Il primo ministro Luís Montenegro ha affermato che la situazione degli studenti senza lezioni sta migliorando, garantendo che 9.200 docenti sono entrati nella carriera docente. Montenegro ha fatto questa dichiarazione nel contesto delle critiche sulla carenza di insegnanti nelle scuole portoghesi.
Il Sindacato degli Insegnanti della Zona Nord, rappresentato dalla Fenprof, ha contestato i numeri presentati dal primo ministro. Secondo il sindacato, solo 7.000 professori sono stati effettivamente vincolati alla carriera, il che rappresenta una differenza significativa rispetto ai 9.200 annunciati dal governo.

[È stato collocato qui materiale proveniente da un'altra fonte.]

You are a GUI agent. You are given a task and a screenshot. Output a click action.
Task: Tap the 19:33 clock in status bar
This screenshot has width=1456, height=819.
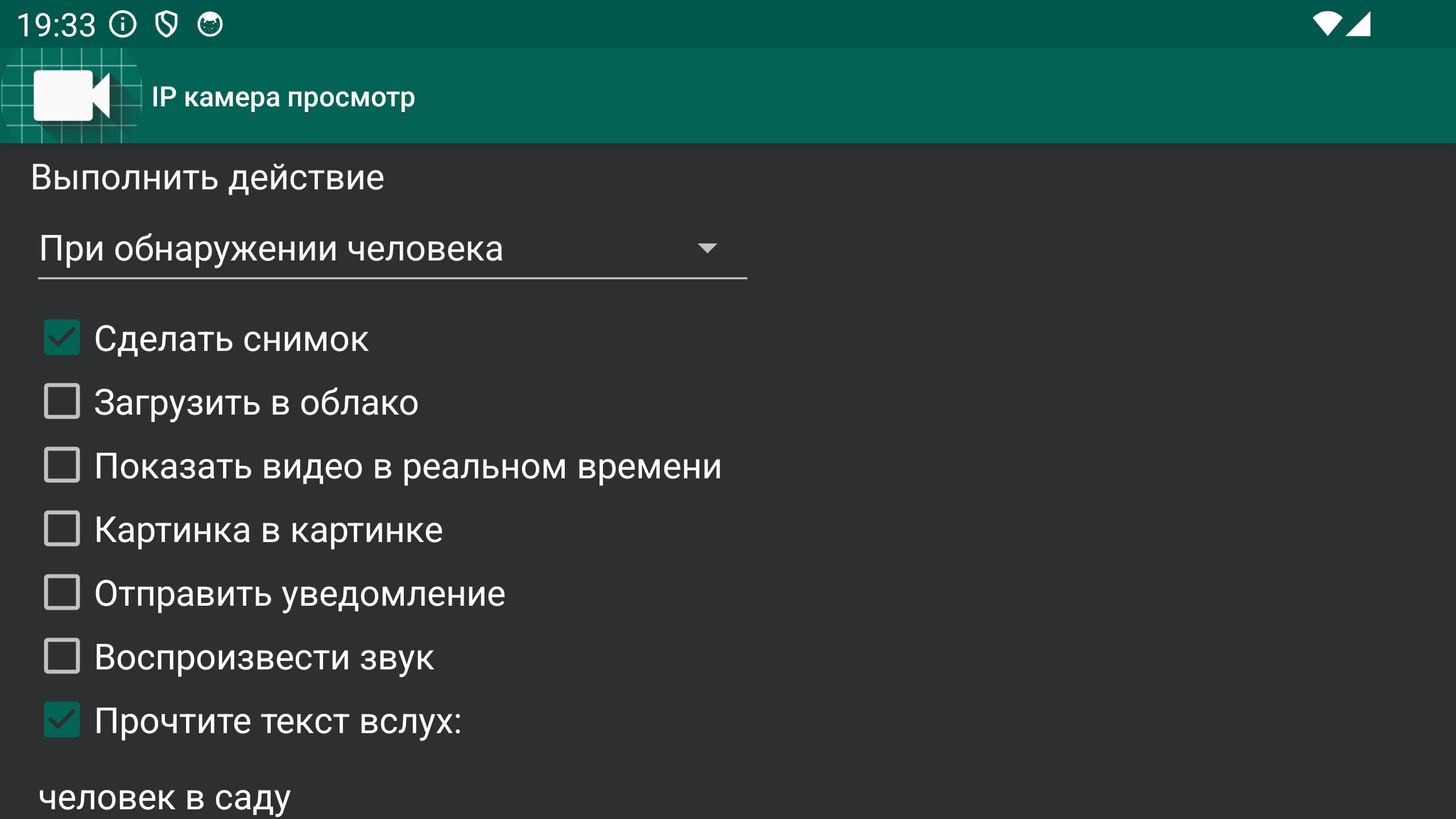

La Fenprof ha inoltre sottolineato che la maggior parte di questi 7.000 professori già insegnava prima di essere vincolata, cioè erano professori che già lavoravano nelle scuole ma senza contratto permanente. Questo significa che non si è trattato di un aumento reale del numero di docenti disponibili per insegnare.
Il dibattito tra il governo e i sindacati emerge in un momento in cui diverse scuole portoghesi continuano ad affrontare difficoltà nel garantire lezioni per tutti gli studenti, particolarmente nelle discipline con maggiore carenza di insegnanti.